PAGE TEXT –
Joe McMahon

Personal information
- Born: 3 August 1983 (age 43) Omagh, County Tyrone, Northern Ireland
- Height: 1.92 m (6 ft 4 in)

Sport
- Sport: Gaelic football
- Position: Full Back/Full Forward

Club
- Years: Club
- 2001–: Omagh St Enda's

Inter-county
- Years: County
- 2004–2017: Tyrone

Inter-county titles
- Ulster titles: 3
- All-Irelands: 2

= Joe McMahon =

Irish Gaelic footballer (born 1983)

Joe McMahon is an Irish Gaelic football coach and former player. McMahon played for the Omagh St Enda's club and the Tyrone county team.

==Early life==
McMahon was part of the Omagh CBS MacRory Cup team that shared the title in 2001 (the scheduled replay was abandoned, due to restrictions of crowd gatherings amid a foot-and-mouth disease outbreak), and reached the final in 2002.

His younger brother, Justin, was captain of the Tyrone team that won the 2006 Ulster Under-21 Football Championship.

==Playing career==
A two-time All-Ireland SFC-winner, McMahon started the 2005 All-Ireland SFC final; though he had to be replaced because of injury, he became the first Omagh man to win an All-Ireland SFC title. He also started the 2008 All-Ireland SFC final at number 12, but played most of the game alongside his brother in the back line, helping to hold Kerry's "Twin Towers" of Donaghy and Walsh to 1 point.

DATA SHOWN –

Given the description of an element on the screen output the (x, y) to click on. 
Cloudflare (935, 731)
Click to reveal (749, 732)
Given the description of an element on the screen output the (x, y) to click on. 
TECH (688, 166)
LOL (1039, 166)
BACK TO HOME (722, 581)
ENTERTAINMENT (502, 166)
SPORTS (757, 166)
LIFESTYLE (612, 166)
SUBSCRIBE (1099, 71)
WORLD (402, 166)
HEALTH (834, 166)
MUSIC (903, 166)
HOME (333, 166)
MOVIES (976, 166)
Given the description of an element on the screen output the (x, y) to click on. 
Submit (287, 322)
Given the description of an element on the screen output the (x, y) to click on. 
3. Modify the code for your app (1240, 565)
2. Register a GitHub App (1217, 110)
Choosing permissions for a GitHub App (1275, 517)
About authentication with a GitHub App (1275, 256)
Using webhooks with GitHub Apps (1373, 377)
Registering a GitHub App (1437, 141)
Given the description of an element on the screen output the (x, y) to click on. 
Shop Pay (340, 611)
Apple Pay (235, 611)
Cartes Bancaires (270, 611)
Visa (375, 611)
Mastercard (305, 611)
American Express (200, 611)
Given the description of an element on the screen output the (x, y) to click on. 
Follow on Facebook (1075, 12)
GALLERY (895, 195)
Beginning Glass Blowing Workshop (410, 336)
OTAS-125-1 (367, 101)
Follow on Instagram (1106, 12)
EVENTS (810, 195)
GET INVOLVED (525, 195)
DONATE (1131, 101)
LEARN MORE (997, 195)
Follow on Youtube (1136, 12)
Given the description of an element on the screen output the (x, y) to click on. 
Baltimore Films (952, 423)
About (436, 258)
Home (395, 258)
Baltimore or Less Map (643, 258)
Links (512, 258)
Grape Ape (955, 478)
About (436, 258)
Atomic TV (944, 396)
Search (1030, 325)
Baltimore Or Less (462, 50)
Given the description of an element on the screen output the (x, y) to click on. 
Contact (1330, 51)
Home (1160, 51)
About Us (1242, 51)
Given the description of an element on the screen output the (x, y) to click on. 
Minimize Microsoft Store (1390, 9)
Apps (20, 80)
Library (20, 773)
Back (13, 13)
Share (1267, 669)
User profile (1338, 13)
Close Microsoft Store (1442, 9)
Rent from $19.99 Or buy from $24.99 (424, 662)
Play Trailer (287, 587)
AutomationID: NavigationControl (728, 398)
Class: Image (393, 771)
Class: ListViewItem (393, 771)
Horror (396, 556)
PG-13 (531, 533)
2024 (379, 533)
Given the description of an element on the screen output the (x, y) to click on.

TASK REQUIREMENTS –
[1] Answer from the Joe McMahon page:
(a) What height does the page give for McMahon?
(b) What is the name of his younger brother?
(c) At what number did he start the 2008 All-Ireland SFC final?
[2] Write out the part of the Joe McMahon page starting at "Inter-county titles" and ending at "final in 2002.".
The lines are a separate set of material from the page text.

SOLVED PROBLEMS –
[1]
(a) 1.92 m (6 ft 4 in)
(b) Justin
(c) 12

[2]
Inter-county titles
- Ulster titles: 3
- All-Irelands: 2

= Joe McMahon =

Irish Gaelic footballer (born 1983)

Joe McMahon is an Irish Gaelic football coach and former player. McMahon played for the Omagh St Enda's club and the Tyrone county team.

==Early life==
McMahon was part of the Omagh CBS MacRory Cup team that shared the title in 2001 (the scheduled replay was abandoned, due to restrictions of crowd gatherings amid a foot-and-mouth disease outbreak), and reached the final in 2002.